The NTSC standard does not call for a resolution of 720x540.
In fact, the NTSC standard was adopted in 1952, and is purly analog.
There is no specified "resolution", there were no "pixels" when the NTSC
standard was adopted.
However, for what it's worth, the NTSC standard does use a 525-line scan
system (in the US) comprised of two fields, an even and an odd field, of
262.5 scan lines each (and yes, there really are half scan lines, and
you can actually see them on a good tv set with a vertical hold
control). However, about 20 lines are lost to the vertical blanking
interval (the black bar that you see if the pictures loses vertical hold
and starts "rolling"), so only a bit over 500 lines are available for
actual image display, and on real-world TV sets a number of these are
not visible on an actual TV set due to "overscanning". So while the
standard doesn't define "pixels" or resolution per se, from a vertical
standpoint the image has a viewable vertical resolution of about 480
pixels, interlaced into even and an odd fields of 240 viewable lines
each, from a total image component of 525 lines in two fields of 262.5
lines each.
Horizontally, the color subcarrier is at 3.58 MHz, so in "crude"
implementations, the monochrome bandwidth begins to fall off somewhere
around 3.2 MHz to make way for the color signal at 3.58 MHz and it's
sidebands extending upwards and downwards on either side of that
frequency. In fact, however, the color and monochrome information are
"interleaved", and sets with a high quality comb filter can extract
monochrme information up to about 4 MHz. A very, very rough rule of
thumb used by broadcast engineers is that you get about 80 lines of
horizontal resolution per MHz, give or take, and depending on the
quality of transmission and all of the equipment from signal generation
to the display CRT. So, for broadcast use, you can expect 240 to 320
lines of horizontal resolution, and it's tough to do much better than
that with a broadcast signal, limited by the color subcarrier, the sound
subcarrier and the nuances of vestigal-sideband AM modulation transmission.

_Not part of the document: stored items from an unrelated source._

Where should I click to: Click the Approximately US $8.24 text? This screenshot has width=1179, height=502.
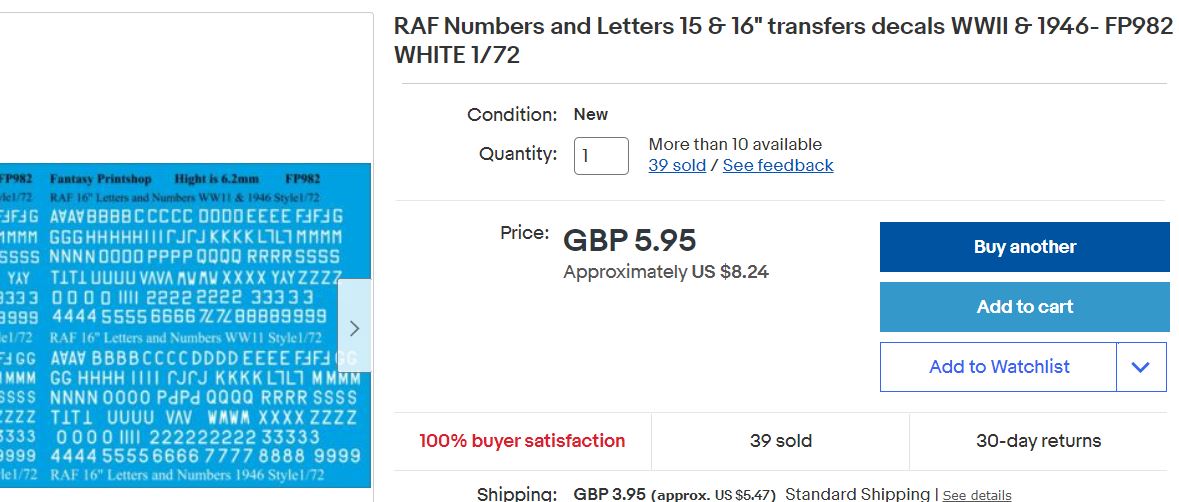coord(665,272)
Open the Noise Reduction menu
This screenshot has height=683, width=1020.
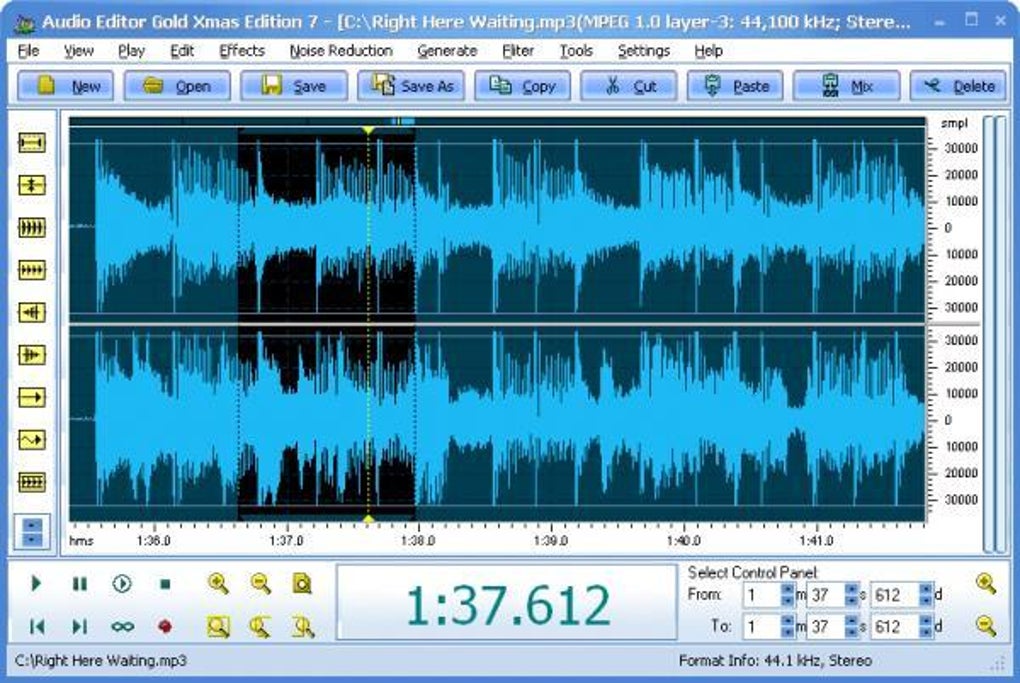click(340, 50)
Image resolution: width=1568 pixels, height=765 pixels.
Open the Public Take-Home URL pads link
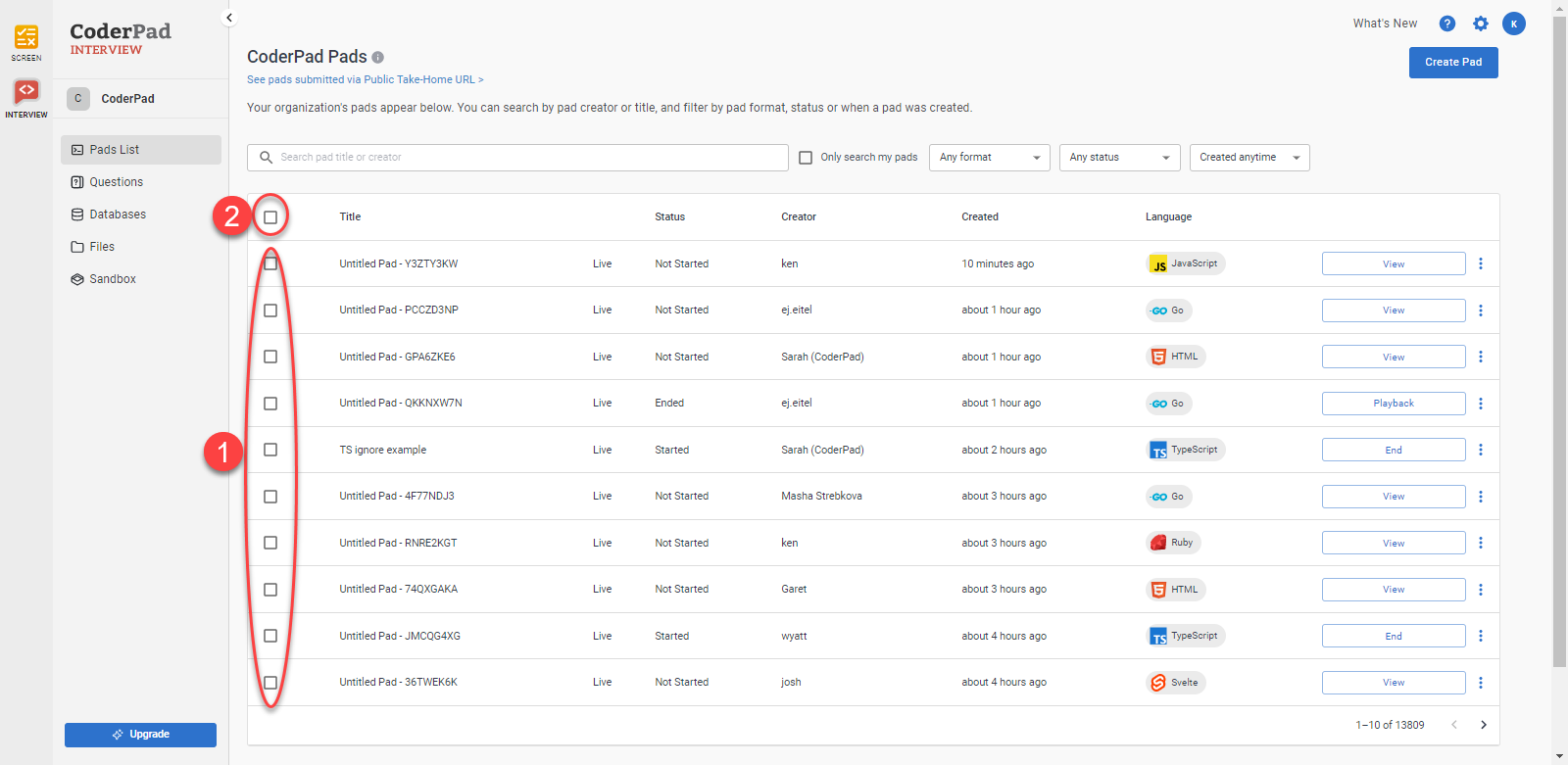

However, if the chroma (color) and lumanence (monochrome) portions of
the signal can be kept separate -- truly separate, physically separate,
toally separate -- then there are no real limits on the monochome
resolution and it's possible to get up to 8 or even 10 MHz of monochrome
bandwidth, giving resolutions of up to between 640 and 800 lines. But
the only way to do that is to use S-Video connections between the
original signal source and the display (which may not be capable of
displaying that much resolution even if it is present).
Once the monochome and color signals are mixed, however (as they must be
in all broadcast and cable signals), the ability to achieve these higher
resolutions is lost forever, and no subsequent separation of chroma and
lumanence signals, or subsequent use of S-Video connections, will ever
restore them.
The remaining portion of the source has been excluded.